A France Télévisions, on respecte la règle sans broncher. C’est du moins le message que souhaite transmettre Anne Grand d’Esnon, directrice des relations institutionnelles à France Télévisions, «Nous suivons les recommandations du CSA sans états d’âme. Il n’y a pas d’angoisse particulière à l’amorce de cette période, qui ne dure après tout que 5 semaines... L’équité nous demande déjà beaucoup de vigilance depuis le 1er janvier!»
«C’est anti-journalistique»
Du côté des chaînes privées, on courbe moins l’échine. Les chaînes choisissent la deuxième option qui s’offre à eux: consacrer un temps égal à tous les candidats.
«J’enfile ma blouse grise d’épicier pendant un mois» lance Jacques Esnous, directeur de la rédaction d’RTL, pour lequel la démarche exigée «les éloigne du journalisme et les rapproche de la comptabilité». «On entre dans un principe d’automatisme qui contredit les principes même du journalisme: réagir en fonction de l’intérêt de l’actualité» poursuit-il.

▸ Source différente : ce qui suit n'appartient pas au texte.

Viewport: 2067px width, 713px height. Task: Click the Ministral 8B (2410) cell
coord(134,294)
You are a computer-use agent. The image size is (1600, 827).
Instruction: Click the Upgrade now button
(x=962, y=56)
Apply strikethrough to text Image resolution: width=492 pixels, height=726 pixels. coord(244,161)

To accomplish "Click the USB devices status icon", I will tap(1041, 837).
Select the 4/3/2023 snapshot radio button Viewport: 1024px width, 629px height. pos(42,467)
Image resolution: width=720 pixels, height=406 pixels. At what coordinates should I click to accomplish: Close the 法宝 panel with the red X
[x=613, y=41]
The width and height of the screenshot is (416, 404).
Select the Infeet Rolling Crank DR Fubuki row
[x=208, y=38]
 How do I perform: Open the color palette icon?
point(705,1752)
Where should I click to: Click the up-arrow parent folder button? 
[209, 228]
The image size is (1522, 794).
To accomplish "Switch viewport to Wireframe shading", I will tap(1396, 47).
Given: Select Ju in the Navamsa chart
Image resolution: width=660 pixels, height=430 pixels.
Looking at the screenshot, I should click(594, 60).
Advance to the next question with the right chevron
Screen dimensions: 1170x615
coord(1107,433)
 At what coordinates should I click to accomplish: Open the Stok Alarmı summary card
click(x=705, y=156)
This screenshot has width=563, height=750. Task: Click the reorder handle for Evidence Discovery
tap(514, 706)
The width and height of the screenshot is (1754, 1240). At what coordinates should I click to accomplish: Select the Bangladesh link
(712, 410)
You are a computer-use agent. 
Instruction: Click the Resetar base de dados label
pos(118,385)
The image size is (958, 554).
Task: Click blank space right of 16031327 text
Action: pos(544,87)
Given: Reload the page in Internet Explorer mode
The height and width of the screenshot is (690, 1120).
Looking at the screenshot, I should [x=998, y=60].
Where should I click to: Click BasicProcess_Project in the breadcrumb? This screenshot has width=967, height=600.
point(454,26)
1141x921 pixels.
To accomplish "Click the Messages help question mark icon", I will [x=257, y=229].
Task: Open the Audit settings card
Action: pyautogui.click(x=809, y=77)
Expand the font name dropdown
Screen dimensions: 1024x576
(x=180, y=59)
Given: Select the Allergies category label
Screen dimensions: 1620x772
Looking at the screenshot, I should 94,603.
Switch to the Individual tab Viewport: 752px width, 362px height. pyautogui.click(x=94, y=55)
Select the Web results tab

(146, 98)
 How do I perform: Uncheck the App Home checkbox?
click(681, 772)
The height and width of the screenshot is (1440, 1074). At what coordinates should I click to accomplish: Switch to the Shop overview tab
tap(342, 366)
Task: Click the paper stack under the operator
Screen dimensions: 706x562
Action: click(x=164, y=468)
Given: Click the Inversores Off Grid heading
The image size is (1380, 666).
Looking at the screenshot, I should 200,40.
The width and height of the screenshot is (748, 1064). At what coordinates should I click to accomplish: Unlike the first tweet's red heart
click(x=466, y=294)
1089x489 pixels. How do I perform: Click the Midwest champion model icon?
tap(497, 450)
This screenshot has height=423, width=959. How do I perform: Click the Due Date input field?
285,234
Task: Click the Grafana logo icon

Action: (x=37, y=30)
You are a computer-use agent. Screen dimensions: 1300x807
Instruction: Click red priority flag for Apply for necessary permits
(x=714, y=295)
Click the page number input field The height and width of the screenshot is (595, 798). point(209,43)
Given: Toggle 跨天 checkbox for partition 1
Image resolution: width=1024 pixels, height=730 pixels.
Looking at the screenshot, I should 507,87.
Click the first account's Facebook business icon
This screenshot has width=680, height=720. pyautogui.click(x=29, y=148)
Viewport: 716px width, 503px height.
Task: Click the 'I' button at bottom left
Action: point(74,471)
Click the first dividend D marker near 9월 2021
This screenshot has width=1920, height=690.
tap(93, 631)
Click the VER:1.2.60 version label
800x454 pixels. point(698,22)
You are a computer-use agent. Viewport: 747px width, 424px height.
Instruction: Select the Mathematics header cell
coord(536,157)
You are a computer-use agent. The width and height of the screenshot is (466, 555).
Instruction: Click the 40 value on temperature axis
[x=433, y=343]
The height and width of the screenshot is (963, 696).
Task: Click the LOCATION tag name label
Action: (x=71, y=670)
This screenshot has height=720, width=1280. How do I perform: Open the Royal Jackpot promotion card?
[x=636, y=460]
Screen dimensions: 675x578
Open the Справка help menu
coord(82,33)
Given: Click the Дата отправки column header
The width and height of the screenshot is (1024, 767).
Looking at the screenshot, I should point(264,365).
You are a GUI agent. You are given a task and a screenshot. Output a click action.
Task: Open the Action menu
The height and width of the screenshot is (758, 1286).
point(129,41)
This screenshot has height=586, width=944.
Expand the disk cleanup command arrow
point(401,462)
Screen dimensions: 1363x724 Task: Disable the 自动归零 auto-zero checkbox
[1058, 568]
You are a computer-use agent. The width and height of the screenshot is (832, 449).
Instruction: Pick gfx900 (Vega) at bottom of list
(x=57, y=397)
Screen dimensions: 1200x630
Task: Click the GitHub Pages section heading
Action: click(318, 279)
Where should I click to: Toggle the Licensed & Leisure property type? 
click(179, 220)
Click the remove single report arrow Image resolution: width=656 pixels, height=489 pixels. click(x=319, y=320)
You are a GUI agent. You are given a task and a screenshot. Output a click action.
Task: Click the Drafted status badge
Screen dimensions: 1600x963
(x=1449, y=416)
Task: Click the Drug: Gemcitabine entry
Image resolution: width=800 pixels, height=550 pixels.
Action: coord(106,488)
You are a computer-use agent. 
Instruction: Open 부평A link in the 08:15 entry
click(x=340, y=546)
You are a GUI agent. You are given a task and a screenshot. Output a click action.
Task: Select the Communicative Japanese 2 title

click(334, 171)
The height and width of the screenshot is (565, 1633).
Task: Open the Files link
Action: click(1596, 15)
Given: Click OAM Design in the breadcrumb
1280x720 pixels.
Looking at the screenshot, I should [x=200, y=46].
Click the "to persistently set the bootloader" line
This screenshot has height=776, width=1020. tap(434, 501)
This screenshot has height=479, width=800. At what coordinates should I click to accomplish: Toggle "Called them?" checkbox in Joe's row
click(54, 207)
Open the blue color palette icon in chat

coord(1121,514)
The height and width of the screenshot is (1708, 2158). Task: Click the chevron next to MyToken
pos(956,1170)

«Au delà d'être obsolète et dépourvu de sens, c’est anti-journalistique» renchérit Hervé Béroud, le directeur de la rédaction de BFM TV. «Jacques Cheminade ne représente rien dans la vie politique, il n’a pas de parti, pas de mandat, pas de passé, et il va squatter les antennes autant que Nicolas Sarkozy...! C’est une situation loufoque et aberrante» déplore-t-il.
Une programmation sans rapport avec l’actualité de la campagne
D’autant que la programmation s’annonce, d’un point de vue pratique, extrêmement compliquée. Les règles ont été conçues à un moment où il n'existait que sept établissements audiovisuels en France.
Aujourd’hui, avec la multiplication des chaînes et des radios d’info en continu, la programmation des invités politiques s’annonce comme un gigantesque casse-tête. Les agendas de tous les médias et tous les politiques pourront-ils vraiment concorder? Surtout pour les petits candidats, qu’il faudra, plus souvent que les grands, inviter en personne car ils ont moins de soutiens pouvant parler en leur nom.
Tout est donc prévu à l’avance. Les médias publient dès maintenant la liste de leurs invités politiques. Pour l'invité de 7h50 de Jean-Michel Apathie, cinq candidats sont déjà «calés», soupire Jacques Esnous. Sur BFM TV, l’émission d’Olivier Mazerolle se «démultiplie», selon un savant calcul: «Sur les trois dimanche d’ici au 9 avril, on coupe l’émission en deux pour pouvoir inviter deux candidats. Pour pouvoir inviter les quatre ou cinq candidats restants, on crée un nouveau créneau le samedi» explique Hervé Béroud.
Egalité du temps d’antenne, du 9 avril au 6 mai
Le 9 avril, cela se corse encore. Pour les deux dernières semaines avant l’élection, l'égalité sera de mise également pour le temps d'antenne: sera comptabilisé le temps que consacrent les journalistes à parler de tel ou tel candidat, y compris dans les flash infos ou les reportages.
«Dans cette deuxième phase, les journalistes ne peuvent plus faire leur métier» tranche le directeur de la rédaction d’RTL.
Lundi 6 février, les dirigeants de neuf télévisons et radios ont adressé une lettre ouverte à Jean-Louis Debré, président du Conseil constitutionnel, pour exprimer leurs inquiétudes et la volonté d’assouplir cette règle en limitant la période de stricte égalité à deux semaines. Sans succès.